Long ago when I first learned about atoms, they talked about little balls revolving around each other, sort of like the solar system except very small. Now the research is indicating that there are no balls but rather “shells of energy” that make atoms that are differentiated by the even smaller “shells of energy” that are protons and neutrons in the nucleus while the electrons whiz around the outside, joining to other atoms or leaving entirely or arriving from nowhere. These atoms clump and fold in unique ways to create molecules which our bodies control and are controlled by. We have developed an ability to control and create molecules in a lab — with mixed results.
Every chair, every wall, is made up of these entwined shells of energy which are not solid but mostly space. Yet we sit in the chairs and trust walls not to collapse on us. Our bodies — our bodies! We trust them to breathe and think, but they are only molecules, evolving, unconsciously moving in processes we can’t perceive with equipment. Everything is process. And we CAN perceive them with equipment: thought is organic and resides in cells using molecules.
We had not thought that brains were a process or that they mutated and evolved, but we’ve been aware that people are different from each other and don’t agree. We are not schools of fish nor even dog packs.
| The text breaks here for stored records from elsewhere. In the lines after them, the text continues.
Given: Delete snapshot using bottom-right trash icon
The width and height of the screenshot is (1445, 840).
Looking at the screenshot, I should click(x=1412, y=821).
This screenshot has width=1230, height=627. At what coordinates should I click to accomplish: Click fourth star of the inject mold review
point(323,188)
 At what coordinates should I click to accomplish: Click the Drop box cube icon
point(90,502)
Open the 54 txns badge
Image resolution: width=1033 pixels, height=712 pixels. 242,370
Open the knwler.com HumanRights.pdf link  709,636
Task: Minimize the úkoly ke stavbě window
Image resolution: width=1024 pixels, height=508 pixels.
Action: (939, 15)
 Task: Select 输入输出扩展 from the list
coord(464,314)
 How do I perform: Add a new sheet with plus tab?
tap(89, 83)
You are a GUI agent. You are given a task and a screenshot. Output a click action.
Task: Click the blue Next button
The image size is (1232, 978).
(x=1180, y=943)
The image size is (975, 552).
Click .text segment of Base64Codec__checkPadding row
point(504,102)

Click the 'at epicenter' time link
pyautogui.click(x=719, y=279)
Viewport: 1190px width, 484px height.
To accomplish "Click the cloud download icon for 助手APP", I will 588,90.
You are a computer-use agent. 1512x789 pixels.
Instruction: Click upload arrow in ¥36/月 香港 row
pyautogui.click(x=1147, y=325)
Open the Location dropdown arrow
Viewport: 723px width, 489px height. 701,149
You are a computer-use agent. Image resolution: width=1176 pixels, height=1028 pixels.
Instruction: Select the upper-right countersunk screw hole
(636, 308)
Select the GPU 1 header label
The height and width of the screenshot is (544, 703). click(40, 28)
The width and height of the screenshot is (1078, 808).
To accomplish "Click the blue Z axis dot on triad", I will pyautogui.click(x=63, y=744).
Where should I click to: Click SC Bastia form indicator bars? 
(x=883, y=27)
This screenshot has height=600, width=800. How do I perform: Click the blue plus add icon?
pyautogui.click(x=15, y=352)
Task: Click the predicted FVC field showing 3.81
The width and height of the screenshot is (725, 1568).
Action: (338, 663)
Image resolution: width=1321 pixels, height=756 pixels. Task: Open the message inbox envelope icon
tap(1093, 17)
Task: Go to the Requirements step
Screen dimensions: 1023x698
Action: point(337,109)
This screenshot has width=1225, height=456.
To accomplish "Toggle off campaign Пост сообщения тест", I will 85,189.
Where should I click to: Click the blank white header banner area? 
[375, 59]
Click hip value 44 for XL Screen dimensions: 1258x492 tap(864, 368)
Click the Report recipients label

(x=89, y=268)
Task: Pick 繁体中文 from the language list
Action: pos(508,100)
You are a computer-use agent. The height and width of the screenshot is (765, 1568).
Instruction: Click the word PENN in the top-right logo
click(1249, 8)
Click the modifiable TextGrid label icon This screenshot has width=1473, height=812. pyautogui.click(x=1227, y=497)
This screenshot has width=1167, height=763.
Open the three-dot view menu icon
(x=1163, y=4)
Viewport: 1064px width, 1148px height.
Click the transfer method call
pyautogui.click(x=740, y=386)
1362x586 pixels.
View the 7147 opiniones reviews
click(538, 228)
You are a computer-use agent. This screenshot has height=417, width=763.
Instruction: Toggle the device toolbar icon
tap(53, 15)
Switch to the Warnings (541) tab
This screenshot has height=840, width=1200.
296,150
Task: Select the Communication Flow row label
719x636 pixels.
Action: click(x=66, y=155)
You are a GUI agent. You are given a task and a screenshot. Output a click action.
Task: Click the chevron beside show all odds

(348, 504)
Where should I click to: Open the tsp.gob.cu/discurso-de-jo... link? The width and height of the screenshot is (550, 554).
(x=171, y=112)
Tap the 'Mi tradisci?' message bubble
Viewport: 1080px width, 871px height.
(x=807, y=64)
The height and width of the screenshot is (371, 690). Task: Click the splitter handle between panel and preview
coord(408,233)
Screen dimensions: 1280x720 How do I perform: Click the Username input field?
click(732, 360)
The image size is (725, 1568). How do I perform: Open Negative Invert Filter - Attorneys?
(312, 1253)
Everything has structure, relationships, interactions. In France a school of thought emerged that was about the construction of experience: how we piece together our experience into our individual and cultural assumptions about life. Soon there was an opposite school of thought based on DEconstruction, based on what happens if you throw out all those assumptions and look for the deepest level possible. Derrida is a name that comes up. This was the state of the idea world when I hit seminary, where the task is to find the theological structures of religion and — to be frank — if you were an honored old academic white man, to defend them.
But the scientific evidence of the world was revealing that many of those two-millennial-old ideas were wrong. There is no king in the sky. There is ecology wrapped in a various blanket around the planet, and it calls for different ways of being. But this knowledge has not evolved into a way of guiding human culture politically that responds to feedback the way a proper ecology ought to. So much of it is invented and persists only if it is constantly tended.
If we don’t, we wake up and discover that our blog looks different or just isn’t there, and OMG we’ve elected a president who didn’t get the majority vote. We fear that our beloved family will leave in the night and our house will fall down. In some places that is happening now. Predator drones controlled far away with the same code that supports my blog.